O que é o Decaimento Radiativo Intermolecular (IRD)?
O IRD ocorre quando um íon na água, atingido por raios-X, perde elétrons. Um elétron de uma molécula de água vizinha preenche a vacância na camada interna do íon, e a energia liberada é emitida como um fóton de raios-X. Este fóton carrega uma “impressão digital” distinta do ambiente imediato do íon, permitindo que os pesquisadores investiguem a camada de solvatação de dentro para fora.
Por que a camada de solvatação é crucial?
As camadas de solvatação – a primeira camada de moléculas de água que envolve um íon em solução – desempenham papéis fundamentais em interações intermoleculares, reatividade e estabilidade de soluções. Segundo Johan Söderström, autor principal do estudo, “a camada de solvatação determina como os íons se comportam na água, influenciando desde funções biológicas até corrosão e química de baterias”. A nova descoberta, publicada na revista Nature Communications, permite que os raios-X revelem diretamente a estrutura eletrônica dessa região interfacial crítica.

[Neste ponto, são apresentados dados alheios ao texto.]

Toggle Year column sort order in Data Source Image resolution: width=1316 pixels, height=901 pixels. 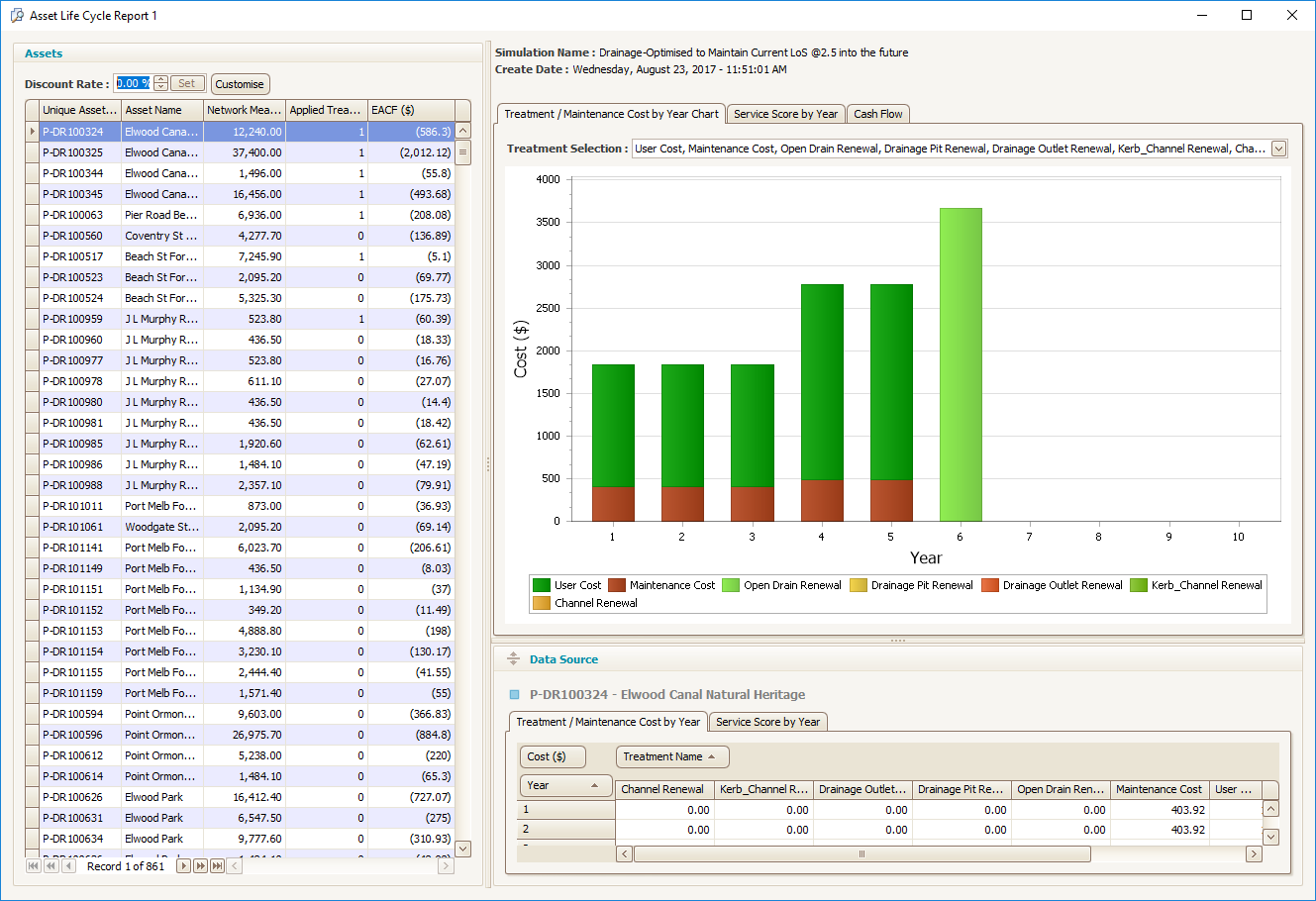564,784
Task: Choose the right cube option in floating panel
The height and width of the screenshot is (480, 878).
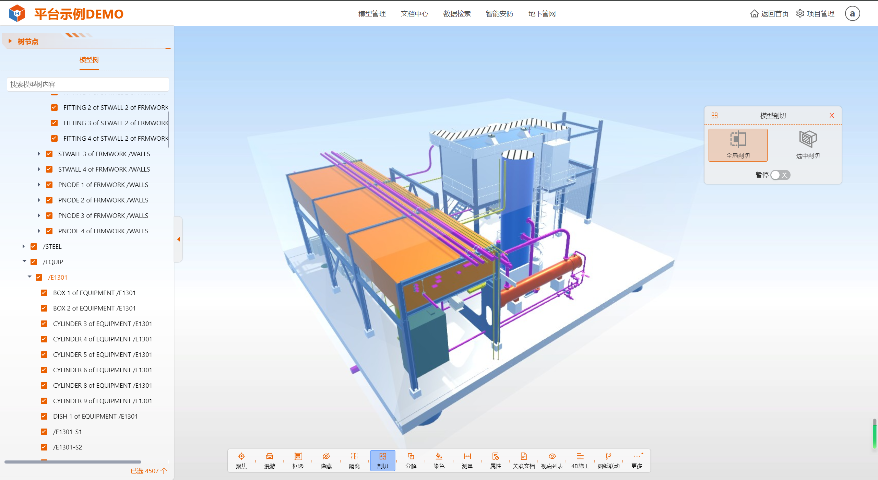Action: [807, 144]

Como a pesquisa foi realizada?
A equipe utilizou radiação síncrotron no Laboratório MAX IV em Lund, Suécia, para investigar soluções aquosas de íons de sódio e magnésio. A análise dos fótons de raios-X emitidos revelou assinaturas espectrais distintas originadas das moléculas de água vizinhas, confirmando o processo de IRD. O Professor Lucas Cornetta, do Instituto de Física (IF) da USP, teve participação crucial na frente teórica do trabalho, realizando modelagens computacionais e cálculos de seções transversais de emissão de raios-X baseados em métodos de química quântica.

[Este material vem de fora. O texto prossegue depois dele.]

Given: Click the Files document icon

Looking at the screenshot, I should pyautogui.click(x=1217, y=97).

Vantagens da nova técnica e implicações futuras
Ao contrário de outros métodos que dependem da detecção de elétrons (limitados em ambientes líquidos), o IRD se baseia na produção de fótons de raios-X que atravessam facilmente o líquido. “O IRD inaugura uma forma alternativa de sondar essas características específicas no contexto das interações intermoleculares em ambientes líquidos”, afirma Cornetta. A modelagem teórica confirmou que o IRD surge da hibridização orbital entre o íon e as moléculas de água circundantes, sendo sensível apenas à primeira camada de solvatação, o que o torna uma sonda excepcionalmente seletiva para ambientes químicos locais em líquidos.

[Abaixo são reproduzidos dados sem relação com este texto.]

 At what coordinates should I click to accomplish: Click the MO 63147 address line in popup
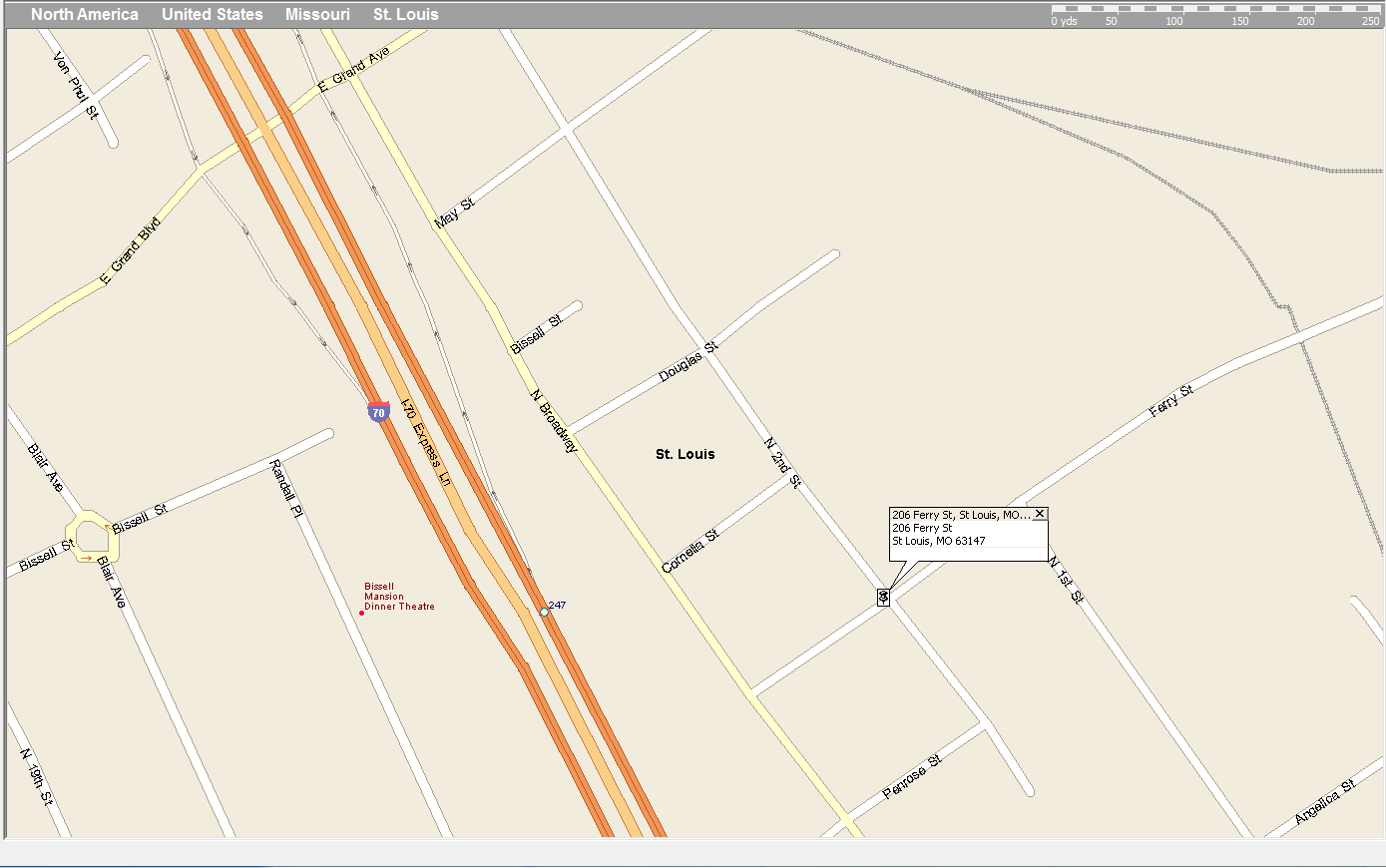click(938, 541)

Os pesquisadores sugerem que o IRD pode ser detectável em outros sistemas, incluindo íons de metais de transição e ânions, indicando que o fenômeno é geral e potencialmente transformador para o estudo da química aquosa e biológica. Essa descoberta abre caminho para estudos específicos de estrutura de solvatação, ligações químicas e dinâmica ultrarrápida em líquidos, oferecendo uma visão “de dentro para fora” da solvatação.